Let’s talk about tomatoes for a minute because I’m now on the all-tomato diet. Sure, a little basil, olive oil, salt, sometimes even some pasta, but the star of every dish is the tomato. I’ve even cut down on pork for the summer because the garden tomatoes are just so good I’m not feeling much need for meat. Between Ben, Bardot and Pappi I’m feeling pretty secure and eating well. This is a great neighborhood despite the new renters up the block putting out their garbage on Friday although it won’t be picked up until Monday. The ladies of the Olive Tree Salon were outraged, but that great French shrug of the shoulders seemed to indicate that you really couldn’t expect much from renters. Another week of this kind of behavior and I’ll expect to see the mayor down here to mediate.

The Olive Tree Salon © 2012 Ron Scherl

I’m on a campaign now to change my image. Two weeks ago a young American woman on her way to the sea stopped at the café for dinner, heard us speaking English and made friends. When she asked if there was a campground nearby, I offered her a real bed in her own bedroom and she accepted. The next day came questions about where we went off to (as if there’s anywhere to go but home), and a neighbor passing by averted her eyes when she was leaving in the morning.

Then last week came the two gentlewomen from Gerona for a few nights and we were seen in all the hot spots in town. No more lonely old guy for me.

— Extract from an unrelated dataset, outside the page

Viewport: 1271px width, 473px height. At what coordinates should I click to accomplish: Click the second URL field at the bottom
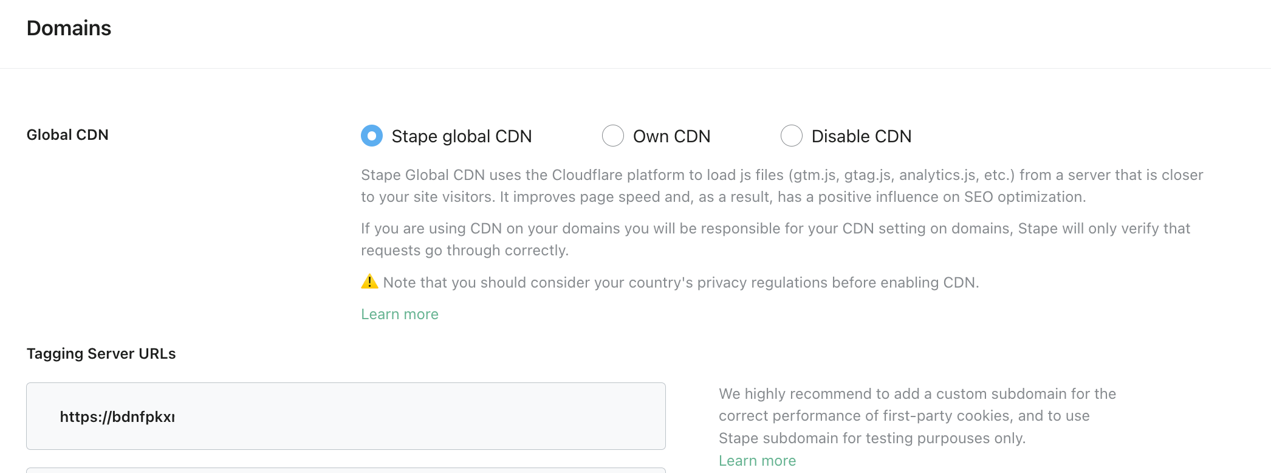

We move along. Heading into August when the harvest will start and I’ll mark one year of living in Maury. I’ve spent most of my time in town but now it’s time to branch out. I’ll be shooting 21 of the little villages nearby that constitute the Communité de Commune de l’Agly-Fenouillèdes and I’ll also expand the wine focus to provide some counterpoint to the wines of Maury. I want to expand the scope of the photo book and soak up some new grist for the blog, which doesn’t mean I’m feeling the limits of small town life. On the contrary, I think I’m just getting to know this place.